▶ ЧТО СДЕЛАТЬ
Перепишите из отрывка текст от «Так заканчивается видение, задуманное» до «закону пришел естественный.», поменяв в нём «видение» на «сочинение».

▶ ОТРЫВОК ТЕКСТА
***

Так заканчивается видение, задуманное как подражание «Утешению» Боэция. Но между тем и другим трудами можно увидеть существенную разницу, если заметить, что воодушевление римского патриция устремлялось к мудрости, источаемой непосредственно Богом, а у Алана Лилльского предметом обожания и первоначалом добра становится Природа, словно бы на смену божественному закону пришел естественный.
Второе произведение — «Архитрений» Иоанна Анвильского. Оно описывает злоключения некоего ревностного молодого человека, который, утомившись зрелищем всеобщей испорченности, отправляется по миру искать мудрости и, повидав разные земли, где царят разные пороки, — землю Венеры, землю честолюбия, землю обжорства, — наконец достигает Туле, обиталища мудрых, а потом двора Природы, высшей наставницы, которая дает ему в супруги Умеренность. Есть основания полагать, что эта поэма была сочинена отчасти под влиянием «Плача Природы» Алана Лилльского, поэтому на идеях, которые она содержит, отдельно останавливаться не будем. Но ее отличает по крайней мере одна новая черта: преддверие основной истины автор поместил в земле Туле, где звучит хор знаменитых философов и где Архитрений выслушивает лекцию о их жизни и их изречения; таким образом три книги поэмы из девяти представляют собой настоящий этический трактат о богатстве и о презрении к миру, о роскоши и о докучливости высокого положения, о милосердии и о поисках славы, обо всех мотивах человеческого поведения, пусть даже у этого поучения нет иной основы, кроме авторитета Сократов и Платонов, Демокритов и Пифагоров, Цицеронов и Сенек, всех, кто в какой-то мере олицетворяет разум и античную мудрость.
И «Плач Природы», и «Архитрений» были знакомы Жану де Мёну. Первому он обязан своей теорией природы, второму — своей привычкой то и дело обращаться к речам или примеру древних. Таким образом, обратимся ли мы к деталям или к целому, все равно ситуация выглядит так, что в причудливом механизме, собранном им, сам он не изготовил ни одной пружины; даже натурализм, составляющий его внутреннюю силу, — не его изобретение.
Все это, конечно, так. И однако, если кто-то пишет, что Жан де Мён был «могучим предвестником эрудитов — язычников и натуралистов XVIII века» и что в нем «содержится зародыш Рабле и даже, в некоторых отношениях, Гольбаха и Ламетри», не станем возражать, потому что, призвав к себе на службу идеи из разных мест, Жан де Мён действительно создал самую грозную из боевых армий.

***

[Данные для привязки к скриншотам]

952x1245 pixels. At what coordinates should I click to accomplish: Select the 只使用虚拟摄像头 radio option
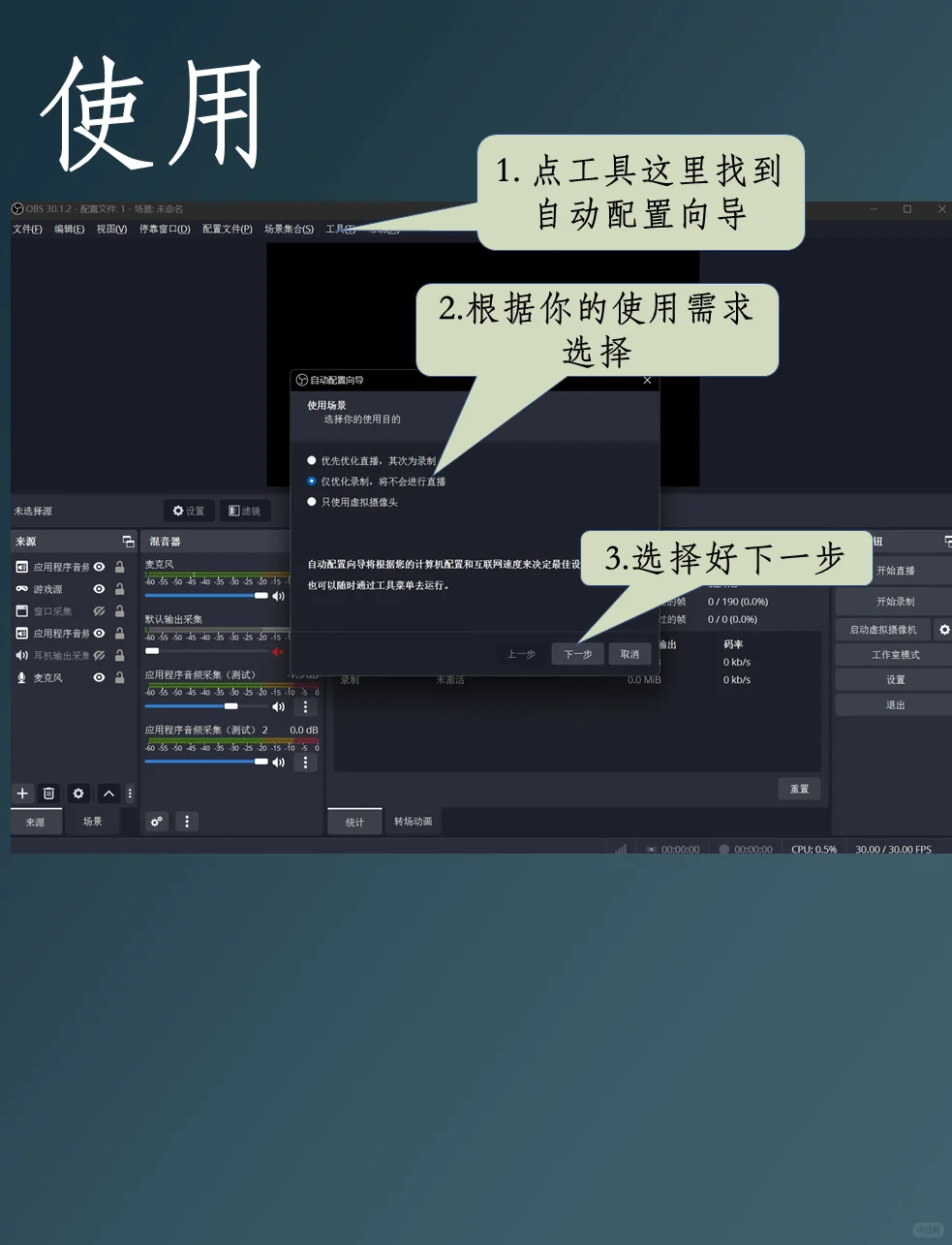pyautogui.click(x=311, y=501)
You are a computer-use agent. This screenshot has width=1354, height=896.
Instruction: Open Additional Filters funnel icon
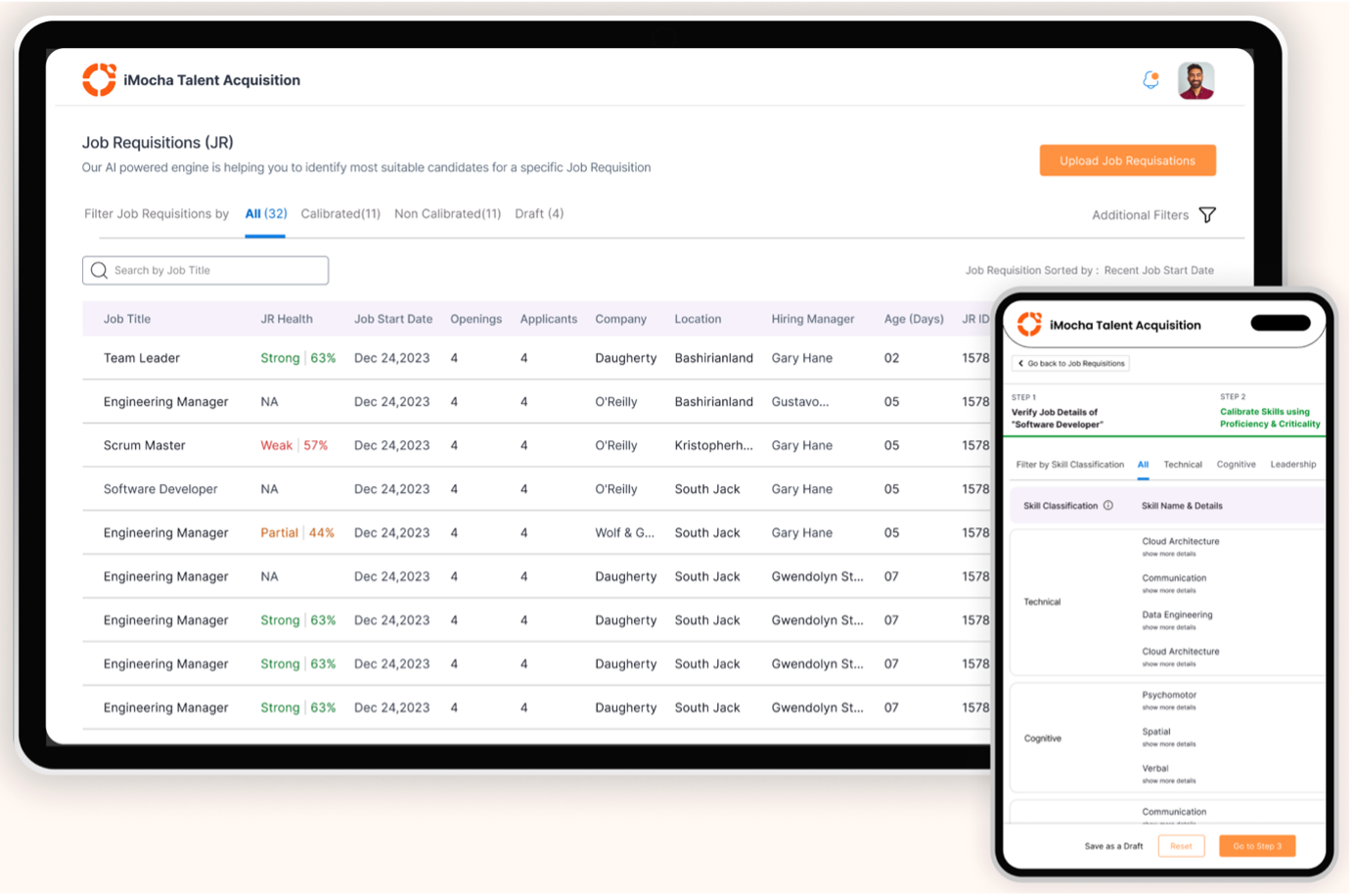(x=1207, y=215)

***

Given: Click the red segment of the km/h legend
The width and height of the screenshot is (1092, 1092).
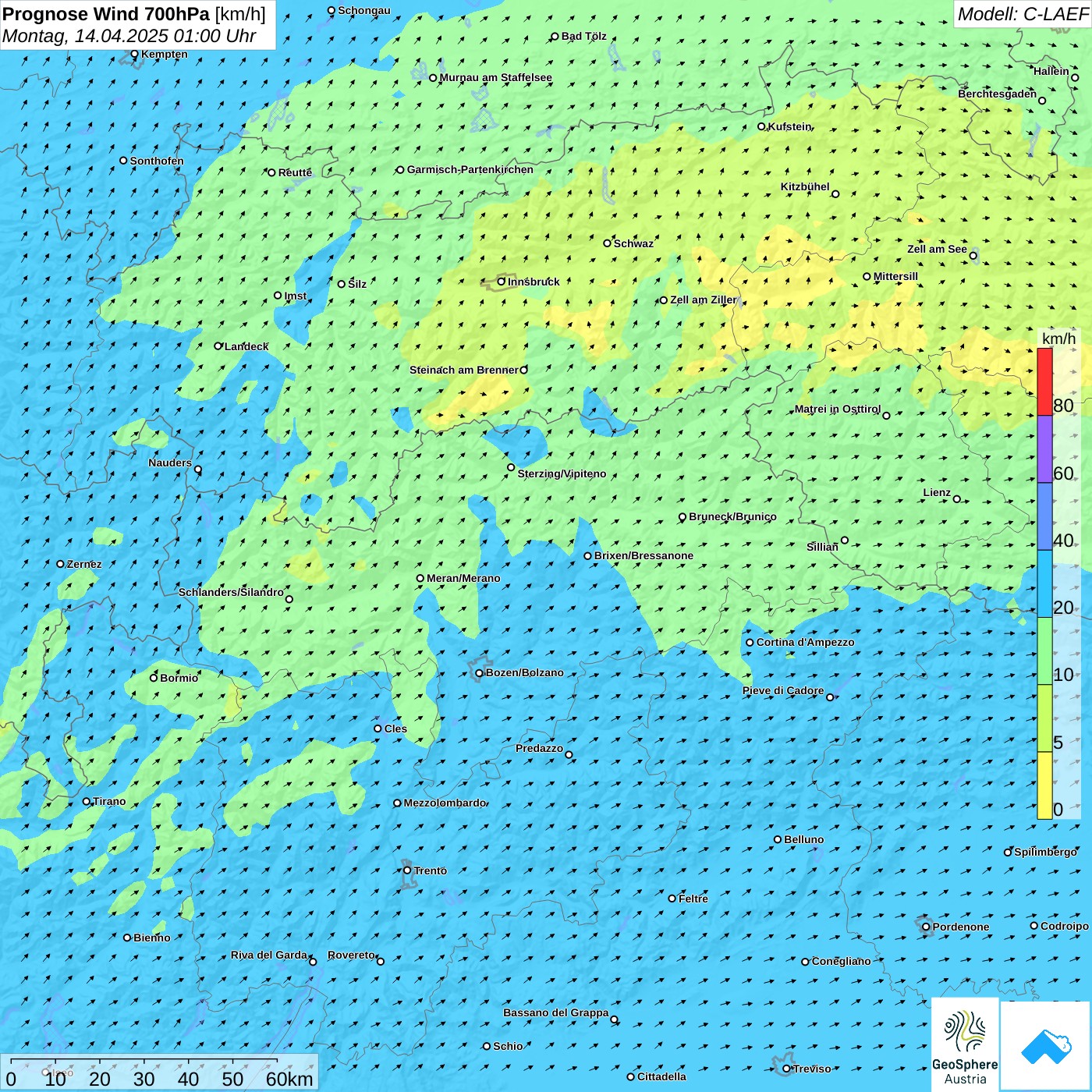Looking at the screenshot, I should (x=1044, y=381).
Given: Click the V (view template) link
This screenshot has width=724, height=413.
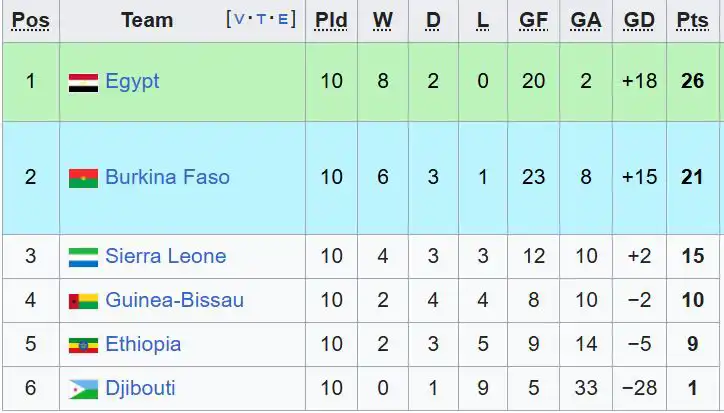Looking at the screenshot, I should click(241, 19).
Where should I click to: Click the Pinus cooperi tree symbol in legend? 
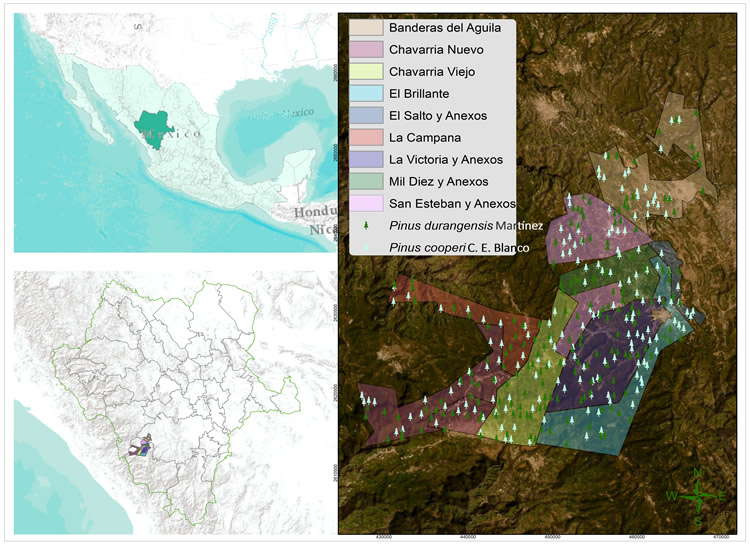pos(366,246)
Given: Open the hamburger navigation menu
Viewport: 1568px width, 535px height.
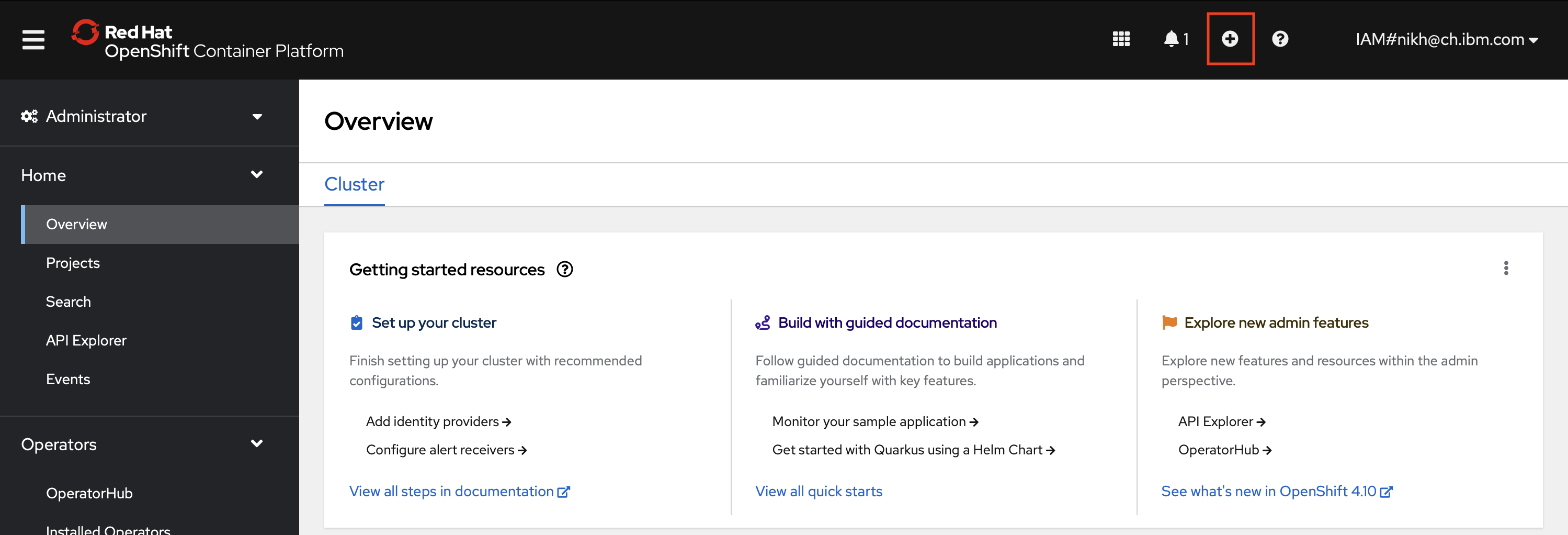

***

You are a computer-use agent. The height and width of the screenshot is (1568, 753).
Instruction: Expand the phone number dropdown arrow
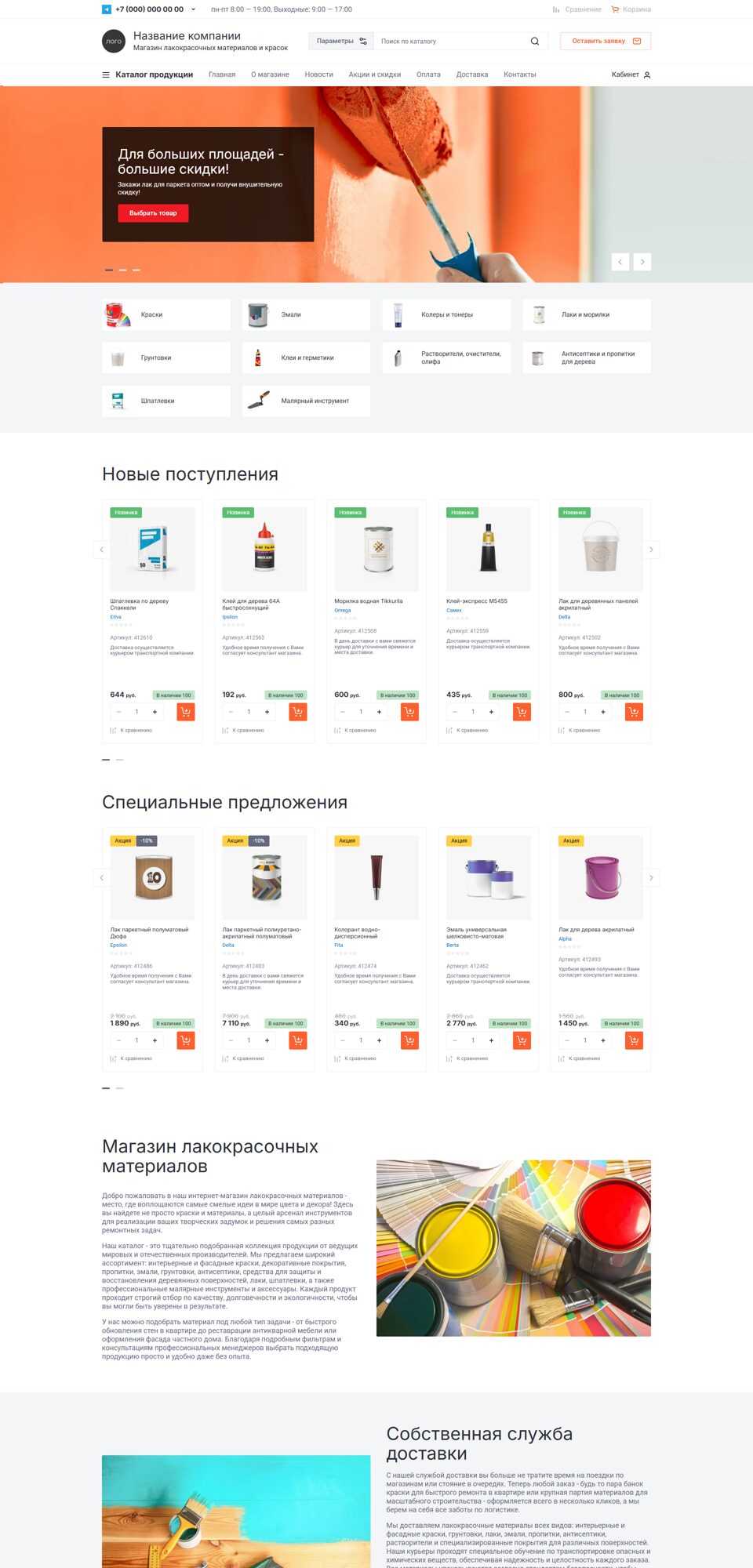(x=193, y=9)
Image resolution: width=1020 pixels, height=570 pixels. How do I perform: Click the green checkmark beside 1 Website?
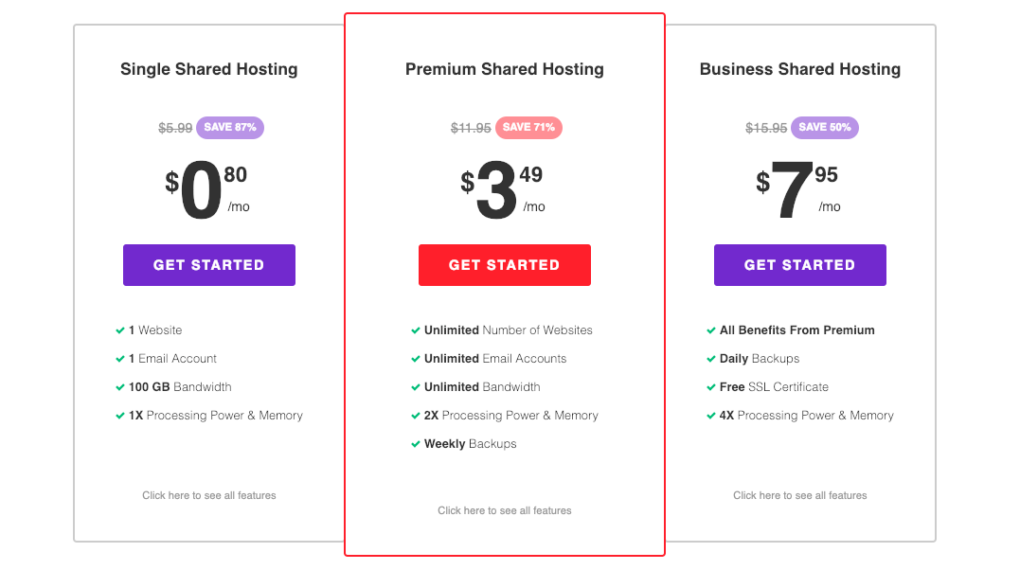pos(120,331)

***

▶ ГОТОВЫЙ РЕЗУЛЬТАТ
Так заканчивается сочинение, задуманное как подражание «Утешению» Боэция. Но между тем и другим трудами можно увидеть существенную разницу, если заметить, что воодушевление римского патриция устремлялось к мудрости, источаемой непосредственно Богом, а у Алана Лилльского предметом обожания и первоначалом добра становится Природа, словно бы на смену божественному закону пришел естественный.